One thing is certain, is that the menu has been focused and developed around what Michel, his father, and chef de cuisine, Chris King, believe the customer wants. Perhaps his greatest attribute as a chef, Michel regularly shows a culinary flexibility that many chefs are too proud to display. Not long after taking over the ropes at Le Gavroche in 1990, Michel began lightening dishes by reducing the cream and fat content, to adapt to a society of healthier palettes. While, six months after opening, Roux at Parliament Square is considering launching a competitively- priced lunchtime bar menu that will allow time- poor customers to sit down to a delicious dish and glass of fine wine without a booking. “We want to combine the understanding that time is of the essence, with the opportunity to eat in a very luxurious setting. It is something that is missing in that area I feel. Finding out what the customer wants takes time, but I feel that we are well on our way now. It is important to cook for the customer, not the guidebooks or the chef’s ego.”

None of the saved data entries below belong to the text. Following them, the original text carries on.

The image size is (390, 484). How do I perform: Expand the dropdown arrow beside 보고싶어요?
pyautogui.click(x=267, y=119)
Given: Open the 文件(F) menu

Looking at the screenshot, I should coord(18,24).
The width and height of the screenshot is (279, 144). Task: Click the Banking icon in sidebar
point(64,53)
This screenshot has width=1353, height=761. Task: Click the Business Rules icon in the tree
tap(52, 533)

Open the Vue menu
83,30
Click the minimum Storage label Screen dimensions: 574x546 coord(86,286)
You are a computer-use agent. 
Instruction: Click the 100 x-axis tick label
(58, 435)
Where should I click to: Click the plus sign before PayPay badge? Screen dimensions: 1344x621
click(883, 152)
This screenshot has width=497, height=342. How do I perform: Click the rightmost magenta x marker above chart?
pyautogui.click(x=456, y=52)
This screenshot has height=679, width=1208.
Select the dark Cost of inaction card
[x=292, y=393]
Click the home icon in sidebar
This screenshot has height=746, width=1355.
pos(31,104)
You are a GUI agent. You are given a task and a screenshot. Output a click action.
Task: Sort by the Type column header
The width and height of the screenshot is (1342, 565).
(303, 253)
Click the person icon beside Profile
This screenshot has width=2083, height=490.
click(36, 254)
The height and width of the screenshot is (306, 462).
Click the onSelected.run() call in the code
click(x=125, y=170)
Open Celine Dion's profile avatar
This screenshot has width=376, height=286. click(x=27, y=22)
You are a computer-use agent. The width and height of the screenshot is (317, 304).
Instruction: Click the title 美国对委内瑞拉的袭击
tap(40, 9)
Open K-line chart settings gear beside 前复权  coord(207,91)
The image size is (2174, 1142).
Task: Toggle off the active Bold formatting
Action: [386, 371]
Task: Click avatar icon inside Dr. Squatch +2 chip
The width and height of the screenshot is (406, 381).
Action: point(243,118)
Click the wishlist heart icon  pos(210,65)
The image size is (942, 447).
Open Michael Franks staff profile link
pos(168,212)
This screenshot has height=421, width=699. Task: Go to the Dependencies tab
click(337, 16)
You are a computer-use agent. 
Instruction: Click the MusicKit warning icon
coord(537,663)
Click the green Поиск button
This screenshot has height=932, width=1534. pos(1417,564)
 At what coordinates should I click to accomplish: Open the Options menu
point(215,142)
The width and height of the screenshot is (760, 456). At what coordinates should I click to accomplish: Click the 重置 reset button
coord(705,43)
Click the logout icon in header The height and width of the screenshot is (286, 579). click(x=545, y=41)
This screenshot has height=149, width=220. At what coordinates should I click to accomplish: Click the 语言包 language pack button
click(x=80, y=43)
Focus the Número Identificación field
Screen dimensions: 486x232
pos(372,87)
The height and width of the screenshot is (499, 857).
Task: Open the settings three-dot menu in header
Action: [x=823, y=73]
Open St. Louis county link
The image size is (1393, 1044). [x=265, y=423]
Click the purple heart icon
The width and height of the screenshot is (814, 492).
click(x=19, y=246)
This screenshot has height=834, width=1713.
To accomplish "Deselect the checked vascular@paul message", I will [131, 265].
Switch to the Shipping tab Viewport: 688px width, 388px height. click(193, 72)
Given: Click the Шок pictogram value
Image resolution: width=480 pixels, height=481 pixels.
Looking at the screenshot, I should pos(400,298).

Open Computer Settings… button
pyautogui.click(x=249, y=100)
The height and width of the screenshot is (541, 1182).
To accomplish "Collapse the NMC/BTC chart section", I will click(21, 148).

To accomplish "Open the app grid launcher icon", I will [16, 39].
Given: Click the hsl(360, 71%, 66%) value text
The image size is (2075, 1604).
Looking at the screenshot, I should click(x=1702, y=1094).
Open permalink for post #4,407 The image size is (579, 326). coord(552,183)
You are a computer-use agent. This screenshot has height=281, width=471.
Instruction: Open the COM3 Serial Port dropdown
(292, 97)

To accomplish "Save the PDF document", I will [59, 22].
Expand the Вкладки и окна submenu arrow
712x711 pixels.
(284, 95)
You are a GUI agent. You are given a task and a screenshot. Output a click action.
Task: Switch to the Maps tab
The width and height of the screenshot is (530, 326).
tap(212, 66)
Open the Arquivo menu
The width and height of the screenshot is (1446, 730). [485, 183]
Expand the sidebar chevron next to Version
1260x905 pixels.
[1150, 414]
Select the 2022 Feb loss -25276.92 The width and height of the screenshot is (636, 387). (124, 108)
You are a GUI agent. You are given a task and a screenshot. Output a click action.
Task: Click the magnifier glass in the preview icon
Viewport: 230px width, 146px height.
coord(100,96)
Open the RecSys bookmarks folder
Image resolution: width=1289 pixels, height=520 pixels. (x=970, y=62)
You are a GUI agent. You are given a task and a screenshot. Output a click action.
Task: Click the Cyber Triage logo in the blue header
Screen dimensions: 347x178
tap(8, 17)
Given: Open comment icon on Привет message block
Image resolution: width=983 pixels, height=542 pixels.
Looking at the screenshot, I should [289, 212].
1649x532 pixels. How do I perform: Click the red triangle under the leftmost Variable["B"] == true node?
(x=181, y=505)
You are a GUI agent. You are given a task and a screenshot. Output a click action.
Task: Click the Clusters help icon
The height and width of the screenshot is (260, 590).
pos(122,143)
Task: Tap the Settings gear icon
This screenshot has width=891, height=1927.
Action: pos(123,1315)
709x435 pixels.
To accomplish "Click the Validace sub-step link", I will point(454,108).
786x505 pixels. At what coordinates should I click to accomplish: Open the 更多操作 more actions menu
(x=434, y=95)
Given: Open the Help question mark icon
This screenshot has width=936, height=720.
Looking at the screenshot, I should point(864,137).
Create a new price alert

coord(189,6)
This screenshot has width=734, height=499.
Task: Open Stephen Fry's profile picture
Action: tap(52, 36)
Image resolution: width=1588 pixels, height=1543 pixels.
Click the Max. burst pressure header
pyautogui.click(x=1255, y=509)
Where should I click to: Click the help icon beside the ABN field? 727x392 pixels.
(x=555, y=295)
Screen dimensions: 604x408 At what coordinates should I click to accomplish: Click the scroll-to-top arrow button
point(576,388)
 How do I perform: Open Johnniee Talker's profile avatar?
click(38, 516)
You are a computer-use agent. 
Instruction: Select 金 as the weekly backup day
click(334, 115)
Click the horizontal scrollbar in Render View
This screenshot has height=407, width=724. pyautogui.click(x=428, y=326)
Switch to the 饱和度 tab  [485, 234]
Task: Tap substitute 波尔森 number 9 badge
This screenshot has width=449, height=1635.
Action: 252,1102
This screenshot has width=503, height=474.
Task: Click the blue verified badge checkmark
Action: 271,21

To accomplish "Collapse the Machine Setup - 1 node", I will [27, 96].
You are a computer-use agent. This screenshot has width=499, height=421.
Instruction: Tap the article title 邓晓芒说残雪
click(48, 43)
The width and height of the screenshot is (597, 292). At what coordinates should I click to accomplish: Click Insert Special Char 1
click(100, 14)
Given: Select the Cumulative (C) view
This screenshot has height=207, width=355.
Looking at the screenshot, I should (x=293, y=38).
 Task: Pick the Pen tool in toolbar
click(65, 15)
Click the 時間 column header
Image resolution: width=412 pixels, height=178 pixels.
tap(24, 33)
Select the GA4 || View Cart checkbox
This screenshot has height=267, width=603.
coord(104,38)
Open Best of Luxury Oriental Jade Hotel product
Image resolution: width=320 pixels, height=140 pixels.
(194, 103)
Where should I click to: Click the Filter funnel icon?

So, after years at the helm of an established restaurant, how does his own ego deal with the inevitable criticism that a new restaurant always receives? “For the most part we’ve had a good response, a couple of journalists said it was quiet – but that’s a restaurant and it takes customers to bring the ambience, and that the decor needed some polishing off, so I’ve put some of my personal art in there. I have been really pleased with the response to the food coming out of the kitchen, but to me front of house is equally as important, which is why we’ve worked hard to rectify all teething problems.”

Echoing this belief is the premise of Michel’s new programme, Michel Roux’s Service. On screen in January 2011, the reality show followed eight young hopefuls as they learned the complicated and arguably under-valued skills of a sommelier and maître d’ in a fine dining restaurant. Convinced though Michel was about the concept, he has been one of many battling to get it filmed. “When I was first approached with the subject I jumped at it, but it has taken two years of knocking on doors and knocking down walls to people who were not sold – they didn’t think the public would be interested in front of house skills. I’m so glad we managed to get there in the end though, because I really do think it’s a fascinating series and will hopefully inspire more people into front of house roles.”

No longer sharing the presenting limelight with anyone else, could this be a step towards more programmes fronted by Michel in the future? Particularly following the triumphant viewing figures of his recipe spin-off show to this year’s MasterChef: The Professionals.

“Maybe, I don’t know. As I said, I am far happier in my kitchens doing my every day job, but if the occasion does arrive and it suits my priorities then I would do it. I like to be busy, I love what I do.”

With that, he bids a warm and attentive goodbye, eager to return to the kitchen, full of a trademark boundless energy and enthusiasm for fine food that continues to inspire his staff and the public alike.